Sergiovanni (1987) menegaskan bahwa refleksi praktis penilaian unjuk kerja guru dalam supervisi akademik adalah melihat realita kondisi untuk menjawab pertanyaan-pertanyaan, misalnya:  Apa yang sebenarnya terjadi di dalam kelas? Apa yang sebenarnya dilakukan oleh guru dan murid-murid di dalam kelas? Aktivitas-aktivitas mana dari keseluruhan aktivitas di dalam kelas itu yang berarti bagi guru dan murid?  Apa yang telah dilakukan oleh guru dalam mencapai tujuan akademik? Apa kelebihan dan kekurangan guru dan bagaimana cara mengembangkannya?. Berdasarkan jawaban terhadap pertanyaan-pertanyaan ini akan diperoleh informasi mengenai kemampuan guru dalam mengelola kegiatan pembelajaran. Namun satu hal yang perlu ditegaskan di sini, bahwa setelah melakukan penilaian unjuk kerja guru tidak berarti selesailah tugas atau kegiatan supervisi akademik, melainkan harus dilanjutkan dengan perancangan dan pelaksanaan pengembangan kemampuannya. Dengan demikian, melalui supervisi akademik guru akan semakin mampu memfasilitasi belajar bagi murid-muridnya. Alfonso, Firth, dan Neville (1981) menegaskan “Instructional supervision is here in defined as: behavior officially designed by the organization that directly affects teacher behavior in such a way to facilitate pupil learning and achieve the goals of organization”. Menurut Alfonso, Firth, dan Neville, ada tiga konsep pokok (kunci) dalam pengertian supervisi akademik.

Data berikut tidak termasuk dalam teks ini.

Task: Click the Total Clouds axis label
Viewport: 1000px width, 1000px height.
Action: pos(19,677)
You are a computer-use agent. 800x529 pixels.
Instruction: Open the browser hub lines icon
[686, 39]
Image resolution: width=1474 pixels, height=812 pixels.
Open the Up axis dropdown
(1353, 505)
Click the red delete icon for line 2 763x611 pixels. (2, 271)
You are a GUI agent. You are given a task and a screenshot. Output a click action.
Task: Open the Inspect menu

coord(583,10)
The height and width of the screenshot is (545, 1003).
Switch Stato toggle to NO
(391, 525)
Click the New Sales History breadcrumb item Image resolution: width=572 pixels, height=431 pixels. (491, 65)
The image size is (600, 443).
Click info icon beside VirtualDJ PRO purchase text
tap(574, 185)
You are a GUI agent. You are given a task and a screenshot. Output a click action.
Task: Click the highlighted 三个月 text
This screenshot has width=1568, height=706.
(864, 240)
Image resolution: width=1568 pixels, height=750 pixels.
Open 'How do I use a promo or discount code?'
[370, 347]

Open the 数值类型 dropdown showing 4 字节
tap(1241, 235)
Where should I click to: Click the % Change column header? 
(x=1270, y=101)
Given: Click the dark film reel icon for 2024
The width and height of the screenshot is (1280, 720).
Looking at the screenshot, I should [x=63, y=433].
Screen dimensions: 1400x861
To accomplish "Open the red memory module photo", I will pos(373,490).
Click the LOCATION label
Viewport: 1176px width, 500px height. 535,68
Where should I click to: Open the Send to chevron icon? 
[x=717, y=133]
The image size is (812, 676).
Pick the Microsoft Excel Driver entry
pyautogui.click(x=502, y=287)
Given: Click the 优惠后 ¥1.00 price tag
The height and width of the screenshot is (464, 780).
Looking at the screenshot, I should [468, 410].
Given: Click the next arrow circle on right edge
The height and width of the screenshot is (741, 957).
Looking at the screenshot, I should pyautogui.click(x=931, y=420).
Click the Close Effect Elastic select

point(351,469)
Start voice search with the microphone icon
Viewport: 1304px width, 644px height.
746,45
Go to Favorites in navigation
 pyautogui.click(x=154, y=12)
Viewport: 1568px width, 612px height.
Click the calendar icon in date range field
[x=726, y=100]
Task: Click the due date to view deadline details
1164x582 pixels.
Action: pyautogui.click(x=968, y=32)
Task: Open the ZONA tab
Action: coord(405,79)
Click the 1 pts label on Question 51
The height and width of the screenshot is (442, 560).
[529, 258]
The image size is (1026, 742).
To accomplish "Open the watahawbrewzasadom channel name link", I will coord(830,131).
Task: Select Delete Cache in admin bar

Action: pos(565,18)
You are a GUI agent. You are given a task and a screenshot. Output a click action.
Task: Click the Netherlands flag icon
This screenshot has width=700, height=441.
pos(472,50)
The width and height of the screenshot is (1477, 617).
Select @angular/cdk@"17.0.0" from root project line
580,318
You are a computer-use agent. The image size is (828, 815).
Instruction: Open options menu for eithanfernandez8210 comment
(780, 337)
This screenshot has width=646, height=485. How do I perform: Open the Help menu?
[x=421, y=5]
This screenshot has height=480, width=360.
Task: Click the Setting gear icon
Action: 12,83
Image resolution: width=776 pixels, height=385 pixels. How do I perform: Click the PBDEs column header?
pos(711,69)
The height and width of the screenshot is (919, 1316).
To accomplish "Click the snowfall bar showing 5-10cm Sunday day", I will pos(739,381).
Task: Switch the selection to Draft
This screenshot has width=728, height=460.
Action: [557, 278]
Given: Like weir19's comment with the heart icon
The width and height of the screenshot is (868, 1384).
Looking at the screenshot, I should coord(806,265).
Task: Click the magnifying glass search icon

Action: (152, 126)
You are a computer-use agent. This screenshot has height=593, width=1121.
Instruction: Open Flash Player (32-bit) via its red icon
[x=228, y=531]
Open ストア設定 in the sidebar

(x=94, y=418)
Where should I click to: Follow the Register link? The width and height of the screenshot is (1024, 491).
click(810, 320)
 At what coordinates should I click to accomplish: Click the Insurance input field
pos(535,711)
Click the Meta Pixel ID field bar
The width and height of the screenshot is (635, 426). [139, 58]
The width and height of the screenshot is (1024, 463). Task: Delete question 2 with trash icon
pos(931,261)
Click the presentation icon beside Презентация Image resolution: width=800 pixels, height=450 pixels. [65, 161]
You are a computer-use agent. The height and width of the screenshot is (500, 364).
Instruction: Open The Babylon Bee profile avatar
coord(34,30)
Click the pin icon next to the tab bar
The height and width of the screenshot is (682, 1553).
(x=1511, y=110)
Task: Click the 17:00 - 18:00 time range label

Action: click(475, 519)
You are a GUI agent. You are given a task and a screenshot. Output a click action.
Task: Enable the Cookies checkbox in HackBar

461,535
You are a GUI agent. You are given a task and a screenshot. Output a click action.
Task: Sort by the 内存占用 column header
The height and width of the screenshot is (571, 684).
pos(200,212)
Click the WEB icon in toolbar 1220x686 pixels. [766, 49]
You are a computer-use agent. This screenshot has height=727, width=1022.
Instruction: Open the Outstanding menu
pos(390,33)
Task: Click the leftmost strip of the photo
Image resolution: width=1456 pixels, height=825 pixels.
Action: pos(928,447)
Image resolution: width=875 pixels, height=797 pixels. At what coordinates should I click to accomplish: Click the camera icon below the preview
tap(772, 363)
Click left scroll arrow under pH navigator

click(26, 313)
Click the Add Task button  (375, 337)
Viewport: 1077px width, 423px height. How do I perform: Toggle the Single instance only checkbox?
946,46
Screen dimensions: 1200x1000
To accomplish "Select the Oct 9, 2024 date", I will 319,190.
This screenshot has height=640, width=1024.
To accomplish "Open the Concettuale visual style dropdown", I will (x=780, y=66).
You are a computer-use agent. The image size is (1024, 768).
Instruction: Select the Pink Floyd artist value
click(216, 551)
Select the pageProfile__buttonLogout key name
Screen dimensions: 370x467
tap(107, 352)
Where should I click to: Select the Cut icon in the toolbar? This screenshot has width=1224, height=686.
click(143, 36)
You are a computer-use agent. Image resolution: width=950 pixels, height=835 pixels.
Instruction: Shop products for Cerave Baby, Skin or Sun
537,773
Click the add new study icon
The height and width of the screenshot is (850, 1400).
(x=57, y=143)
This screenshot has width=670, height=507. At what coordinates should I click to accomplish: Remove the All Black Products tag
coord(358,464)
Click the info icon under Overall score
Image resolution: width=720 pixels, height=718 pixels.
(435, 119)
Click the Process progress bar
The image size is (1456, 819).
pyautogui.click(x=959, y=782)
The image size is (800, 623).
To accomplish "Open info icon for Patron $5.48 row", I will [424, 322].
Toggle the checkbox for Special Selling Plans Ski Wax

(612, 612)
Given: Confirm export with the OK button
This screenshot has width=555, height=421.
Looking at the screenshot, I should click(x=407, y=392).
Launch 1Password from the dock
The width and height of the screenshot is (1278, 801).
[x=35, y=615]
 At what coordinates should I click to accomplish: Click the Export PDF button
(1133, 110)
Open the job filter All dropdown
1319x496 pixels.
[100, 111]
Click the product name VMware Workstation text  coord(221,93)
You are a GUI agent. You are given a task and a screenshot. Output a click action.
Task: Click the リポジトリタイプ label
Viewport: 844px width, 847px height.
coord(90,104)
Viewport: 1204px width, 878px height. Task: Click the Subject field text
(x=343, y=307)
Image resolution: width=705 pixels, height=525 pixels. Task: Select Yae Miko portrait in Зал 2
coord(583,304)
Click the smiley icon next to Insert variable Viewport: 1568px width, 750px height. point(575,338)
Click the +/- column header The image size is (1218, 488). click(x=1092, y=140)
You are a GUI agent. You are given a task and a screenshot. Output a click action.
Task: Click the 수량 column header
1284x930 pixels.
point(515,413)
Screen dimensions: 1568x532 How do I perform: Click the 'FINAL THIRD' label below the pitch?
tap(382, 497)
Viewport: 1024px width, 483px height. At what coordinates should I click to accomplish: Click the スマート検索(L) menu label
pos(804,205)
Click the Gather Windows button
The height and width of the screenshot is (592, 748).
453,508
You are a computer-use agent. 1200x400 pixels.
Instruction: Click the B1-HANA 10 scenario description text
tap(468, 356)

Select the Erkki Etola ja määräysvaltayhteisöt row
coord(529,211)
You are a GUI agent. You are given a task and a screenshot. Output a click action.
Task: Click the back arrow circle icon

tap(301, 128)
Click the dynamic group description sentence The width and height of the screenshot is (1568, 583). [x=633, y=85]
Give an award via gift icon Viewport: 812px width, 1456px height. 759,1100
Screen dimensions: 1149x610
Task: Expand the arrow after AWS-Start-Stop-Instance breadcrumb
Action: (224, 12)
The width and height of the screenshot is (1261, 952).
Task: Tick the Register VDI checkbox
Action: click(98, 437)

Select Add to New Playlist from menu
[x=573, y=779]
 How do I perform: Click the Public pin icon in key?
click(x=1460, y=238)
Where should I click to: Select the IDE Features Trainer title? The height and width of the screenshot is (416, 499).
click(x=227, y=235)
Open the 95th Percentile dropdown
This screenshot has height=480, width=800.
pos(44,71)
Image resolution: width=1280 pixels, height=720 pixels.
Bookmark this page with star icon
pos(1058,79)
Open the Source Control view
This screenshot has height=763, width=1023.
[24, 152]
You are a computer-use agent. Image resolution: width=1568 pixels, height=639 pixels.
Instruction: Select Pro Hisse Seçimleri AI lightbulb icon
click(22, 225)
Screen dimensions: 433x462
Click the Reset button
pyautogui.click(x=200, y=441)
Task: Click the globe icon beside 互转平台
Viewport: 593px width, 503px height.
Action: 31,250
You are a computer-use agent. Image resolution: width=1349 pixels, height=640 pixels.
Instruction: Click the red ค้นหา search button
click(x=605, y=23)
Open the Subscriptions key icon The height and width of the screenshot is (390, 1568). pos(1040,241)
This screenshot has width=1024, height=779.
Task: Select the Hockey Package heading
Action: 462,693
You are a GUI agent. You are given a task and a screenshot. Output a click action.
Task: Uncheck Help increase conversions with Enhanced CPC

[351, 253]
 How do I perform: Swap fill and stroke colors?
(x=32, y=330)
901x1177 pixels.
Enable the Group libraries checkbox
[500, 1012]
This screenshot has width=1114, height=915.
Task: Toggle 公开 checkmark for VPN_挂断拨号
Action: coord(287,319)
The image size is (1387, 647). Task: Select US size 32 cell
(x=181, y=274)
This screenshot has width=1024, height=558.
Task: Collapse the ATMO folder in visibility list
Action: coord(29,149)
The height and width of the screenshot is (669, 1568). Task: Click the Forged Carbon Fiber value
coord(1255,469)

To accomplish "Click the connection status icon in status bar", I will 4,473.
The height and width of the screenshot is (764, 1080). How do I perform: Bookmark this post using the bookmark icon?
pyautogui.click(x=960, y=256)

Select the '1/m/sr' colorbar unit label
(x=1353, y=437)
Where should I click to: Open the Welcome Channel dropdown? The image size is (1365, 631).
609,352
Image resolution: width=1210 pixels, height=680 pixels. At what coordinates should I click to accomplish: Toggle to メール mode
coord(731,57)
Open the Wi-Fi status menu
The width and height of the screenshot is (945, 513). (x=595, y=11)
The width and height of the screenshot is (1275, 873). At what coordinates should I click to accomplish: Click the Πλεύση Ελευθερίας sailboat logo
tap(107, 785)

  1. Supervisi akademik harus secara langsung mempengaruhi dan mengembangkan perilaku guru dalam mengelola proses pembelajaran. Inilah karakteristik esensial supervisi akademik. Sehubungan dengan ini, janganlah diasumsikan secara sempit, bahwa hanya ada satu cara terbaik yang bisa diaplikasikan dalam semua kegiatan pengembangan perilaku guru. Tidak ada satupun perilaku supervisi akademik yang baik dan cocok bagi semua guru (Glickman, 1981). Tegasnya, tingkat kemampuan, kebutuhan, minat, dan kematangan profesional serta karakteristik personal guru lainnya harus dijadikan dasar pertimbangan dalam mengembangkan dan mengimplementasikan program supervisi akademik (Sergiovanni, 1987 dan Daresh, 1989).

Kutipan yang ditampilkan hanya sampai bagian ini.